Home / Handbook / Best Practices & Real-World Recipes

Best Practices & Real-World Recipes

This chapter provides practical solutions for common Grafana operational headaches. The goal is not just to show a command, but to show when to use it, what success looks like, and what to check when the workflow goes sideways.

Who It Is For

Operators who want proven workflow patterns instead of starting from a blank shell.
Teams standardizing migration, recovery, and review playbooks.
People who need success criteria and failure checks beside each example.

Primary Goals

Turn common operational problems into reusable playbooks.
Show what “good output” looks like before you continue.
Call out when a lane or workflow is the wrong fit for the job.

Before / After

Before: operator examples looked like an unstructured command dump.
After: each recipe shows the problem, the safe path, the expected result, and the failure points to check first.

What success looks like

You can copy a recipe and understand which step is safe to try first.
You know what result would prove the workflow worked.
You know which failure should stop the flow before live mutation.

Failure checks

If the recipe assumes the wrong source lane, stop and adjust before continuing.
If the output or preview differs from the intended result, verify the staging inputs before you mutate live state.
If the example feels too thin for your task, switch to the command reference for exact flags.

Recipe 1: Promoting Dashboards (Dev -> Prod)

Problem: Exporting from Dev and importing to Prod often fails due to hardcoded organization IDs, folder context, or source-environment datasource UIDs.

Before: Promotion means manually cleaning export files, guessing which lane to use, and discovering environment-specific metadata problems during import.

After: Promotion becomes a lane choice plus one replay path that is easier to review and explain.

Solution: Use the prompt/ lane for a clean promotion handoff.
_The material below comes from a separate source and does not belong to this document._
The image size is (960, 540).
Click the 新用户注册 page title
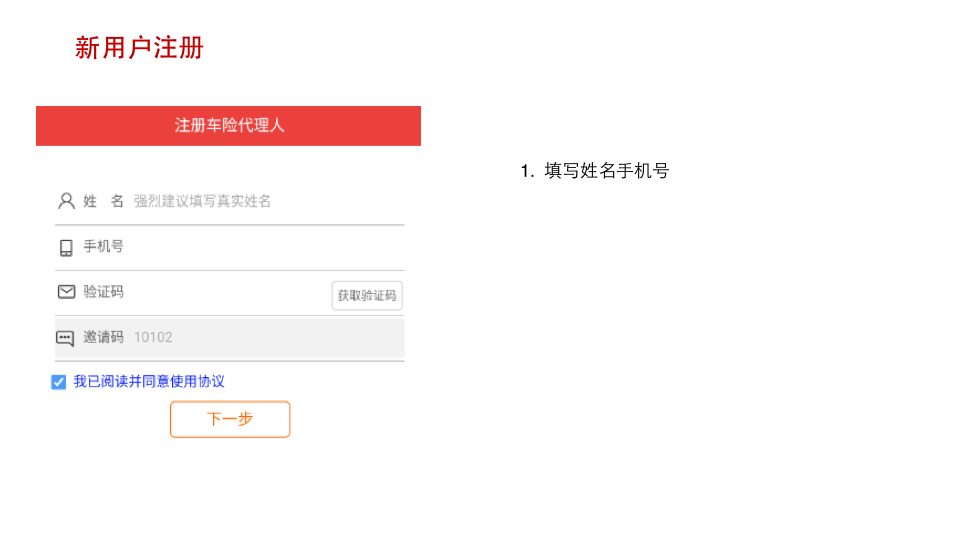coord(139,48)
Export from Dev: grafana-util dashboard export --output-dir ./dev-assets
Locate Clean Source: Use files in ./dev-assets/prompt/. These have environment-specific metadata stripped.
Import to Prod:

# Purpose: Import to Prod.
   grafana-util dashboard import --input-dir ./dev-assets/prompt --url https://prod-grafana --replace-existing

Use this when: the source and target environments share dashboard intent, but you do not want to replay every source-specific field literally.
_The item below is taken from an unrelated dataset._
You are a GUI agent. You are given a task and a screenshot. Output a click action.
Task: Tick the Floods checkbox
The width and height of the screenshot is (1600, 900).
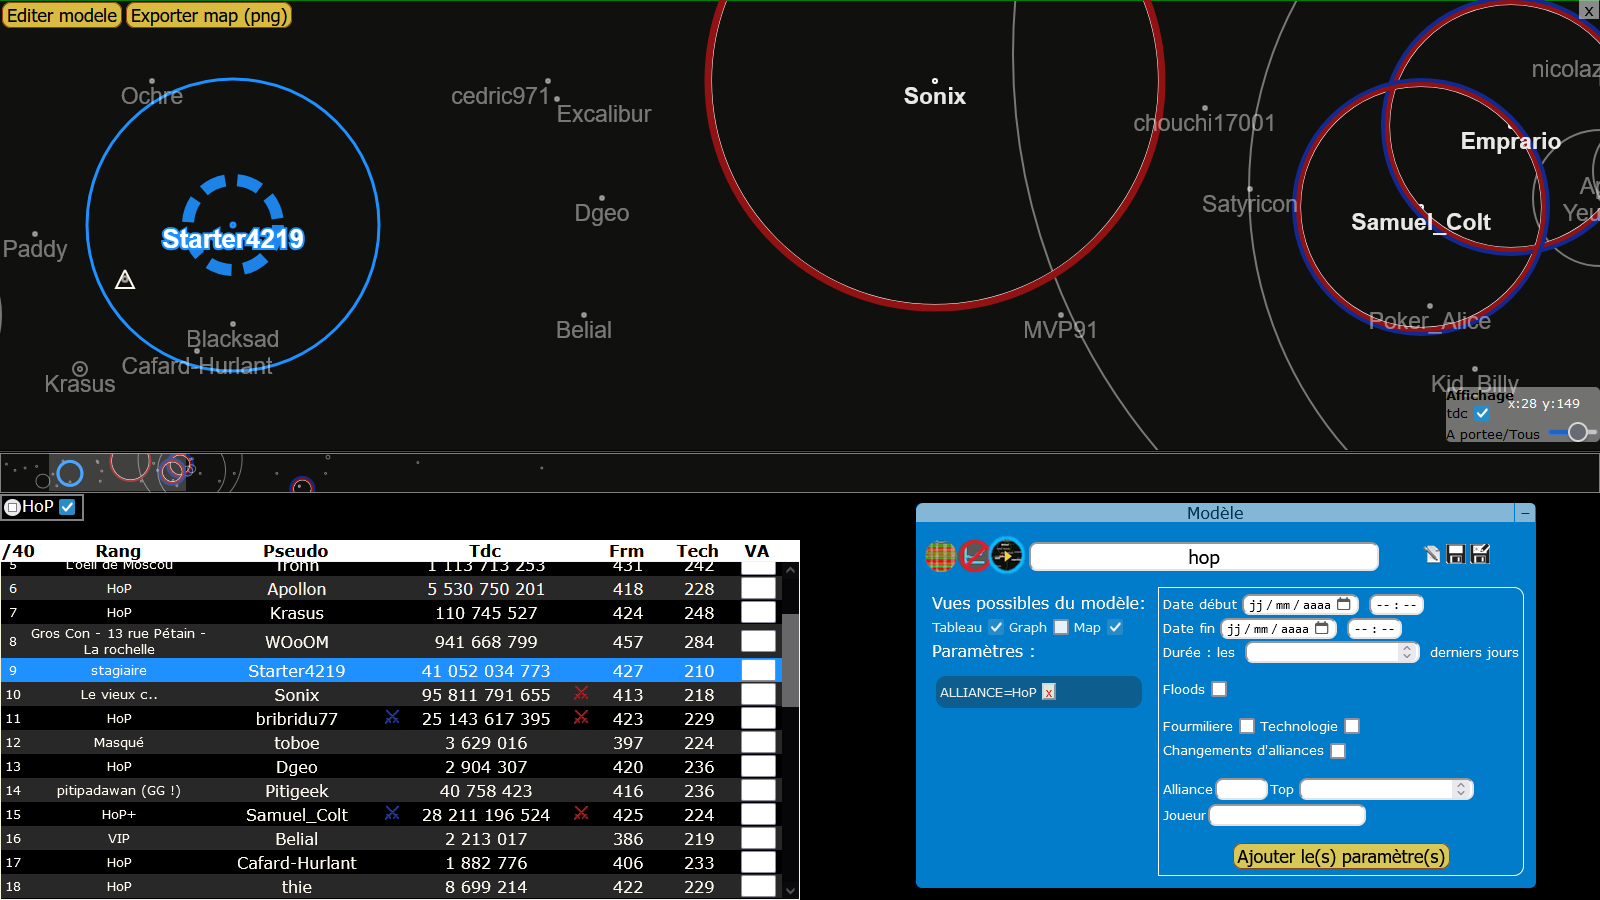tap(1219, 689)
Do not use this when: you are performing raw backup/replay or disaster recovery. In that case, start from raw/, not prompt/.

Success looks like:

the import lands without source-environment-only metadata causing conflicts
target dashboards bind to the intended target datasources and folders
the resulting live dashboards need minimal cleanup after import

If it fails, check:

whether the target datasource UIDs or names actually exist
whether the chosen lane should have been raw/ instead of prompt/
whether your credential scope can see the target org or folder

Recipe 2: Auditing Dependencies Before Import

Problem: Importing a dashboard without its required datasource results in broken panels and misleading "successful" imports.
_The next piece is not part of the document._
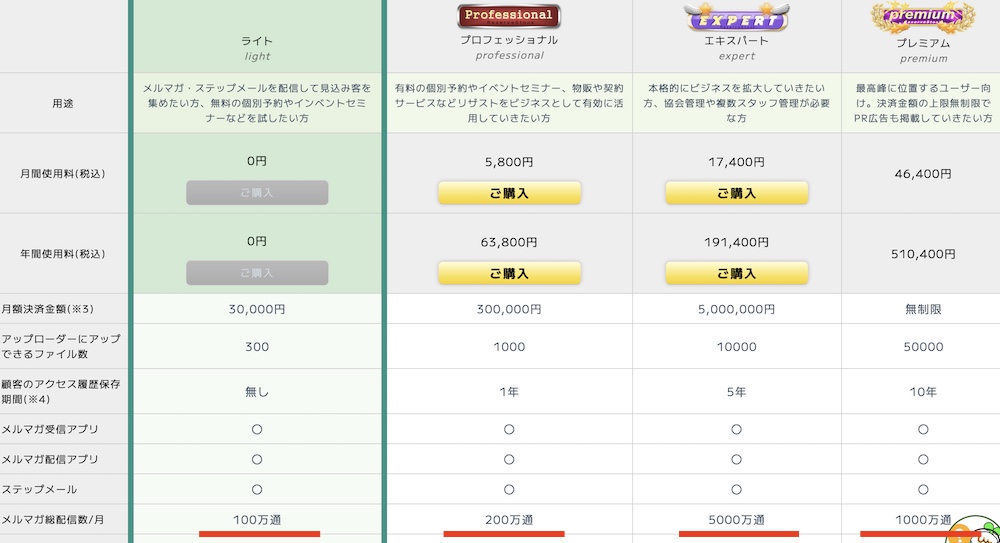The width and height of the screenshot is (1000, 543).
Task: Click Premium's メルマガ受信アプリ circle mark
Action: point(923,429)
Before: Import appears to succeed, but the first real signal is a broken dashboard after replay.

After: Missing datasource dependencies are visible before import, while there is still time to fix mapping or target inventory.

Solution: Run a pre-import inspection.

# Generate a report of all required datasources in your export tree
grafana-util dashboard analyze --input-dir ./backups/raw --input-format raw --output-format dependency

What to check: Ensure every datasource listed in the dependency report exists in your target Grafana's datasource list.

Use this when: you are preparing an import, validating a promotion bundle, or checking whether a dashboard export is portable enough for another environment.

Success looks like:

every required datasource UID is present in the target
missing dependencies are known before import time
you can explain which dashboards are blocked and why

If it fails, check:

whether the target environment uses different datasource naming or UID conventions
whether you exported the correct lane
whether the target credentials can list the datasources you expect

Recipe 3: Mass Tagging/Renaming (Surgical Patching)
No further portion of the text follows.